Entries on target coordinates:
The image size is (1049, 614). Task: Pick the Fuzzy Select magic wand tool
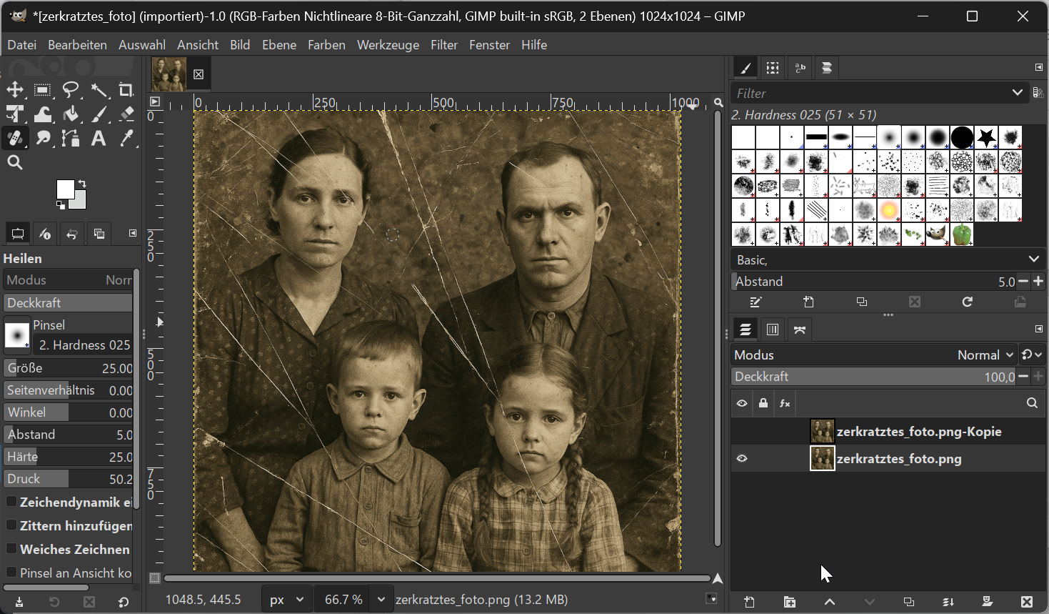[99, 90]
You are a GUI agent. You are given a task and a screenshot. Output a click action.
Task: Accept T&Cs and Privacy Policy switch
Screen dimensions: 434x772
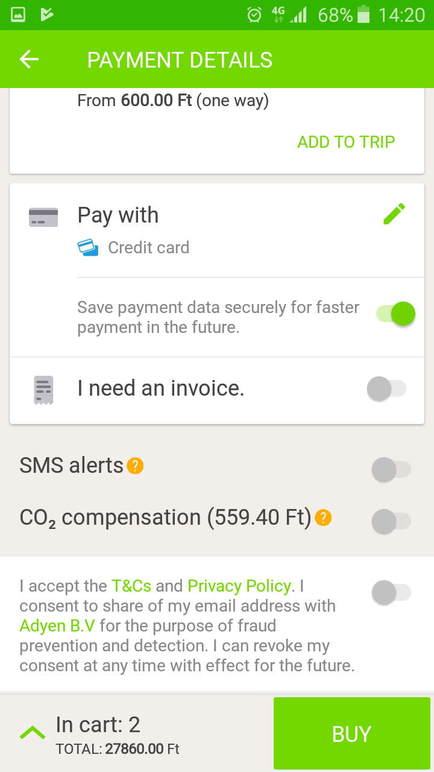pyautogui.click(x=391, y=593)
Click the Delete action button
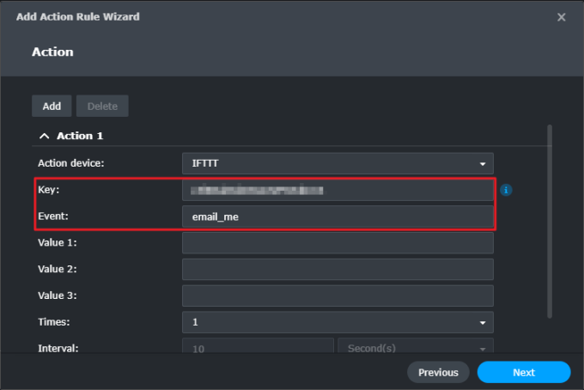The height and width of the screenshot is (390, 584). 102,106
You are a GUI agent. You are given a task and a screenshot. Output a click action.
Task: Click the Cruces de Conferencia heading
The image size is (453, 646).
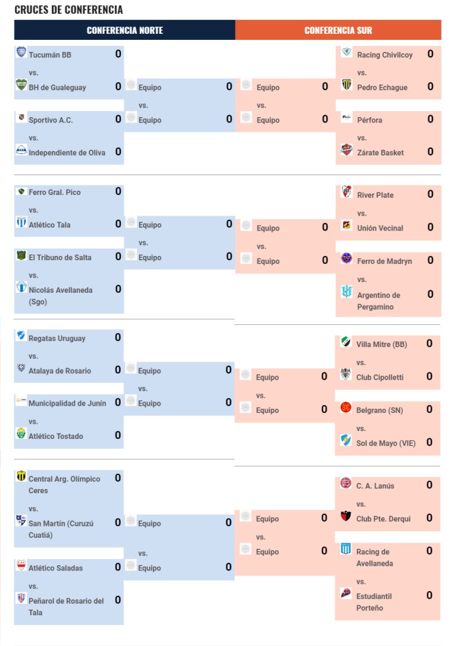click(x=68, y=10)
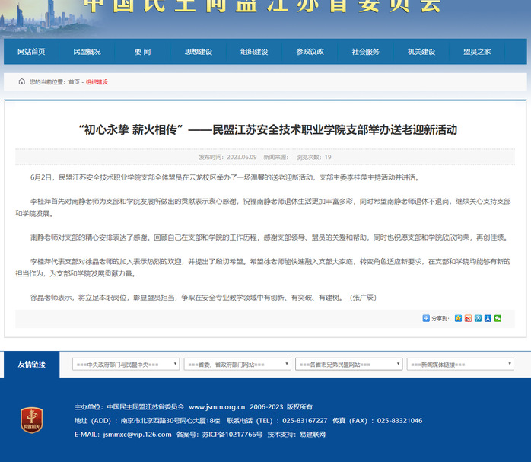Viewport: 531px width, 462px height.
Task: Select the 社会服务 menu item
Action: point(365,52)
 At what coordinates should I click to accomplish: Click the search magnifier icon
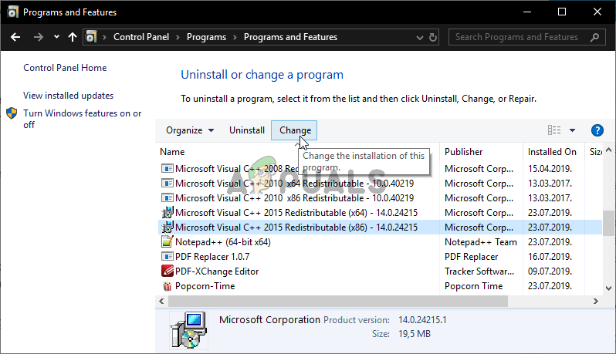point(593,37)
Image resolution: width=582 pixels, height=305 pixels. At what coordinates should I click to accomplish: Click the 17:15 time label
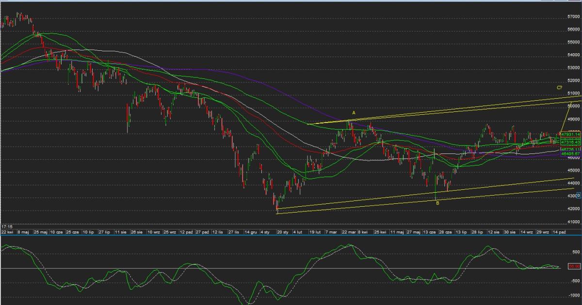coord(7,226)
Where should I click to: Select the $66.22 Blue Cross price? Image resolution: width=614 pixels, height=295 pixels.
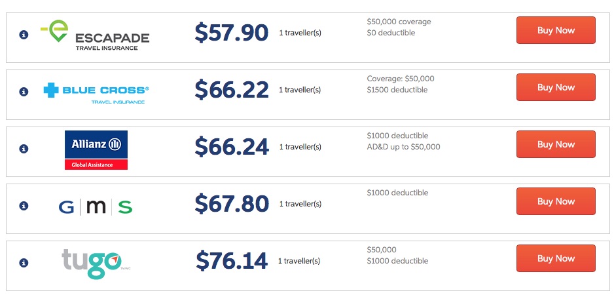(232, 90)
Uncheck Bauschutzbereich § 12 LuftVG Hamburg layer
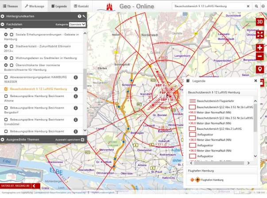This screenshot has width=267, height=198. pos(6,89)
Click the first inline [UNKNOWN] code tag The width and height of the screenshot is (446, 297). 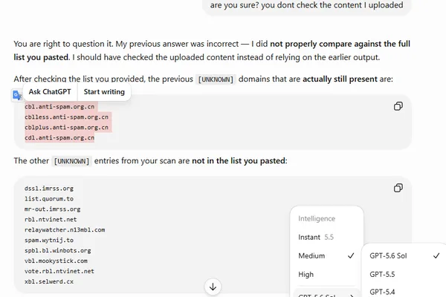[x=216, y=79]
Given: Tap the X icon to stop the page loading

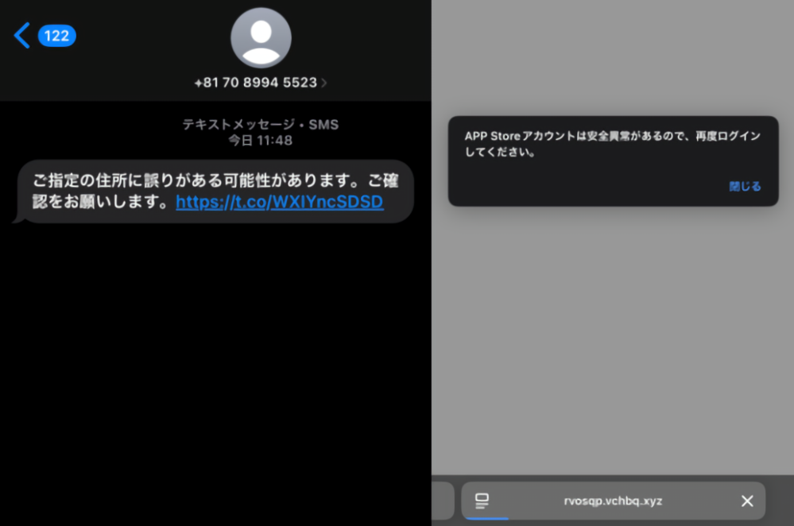Looking at the screenshot, I should pyautogui.click(x=746, y=501).
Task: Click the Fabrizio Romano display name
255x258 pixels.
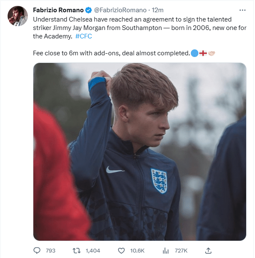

▸ **EXERCISE OBJECTIVE**
Collect each line in the rows above that contains the word "resolution", and list them.

▸ **EXERCISE ANSWER**
Image resolution: width=582 pixels, height=305 pixels. At what coordinates should I click to accomplish: Click the 17:15 time label
Where should I click to: Select the $66.22 Blue Cross price? Image resolution: width=614 pixels, height=295 pixels.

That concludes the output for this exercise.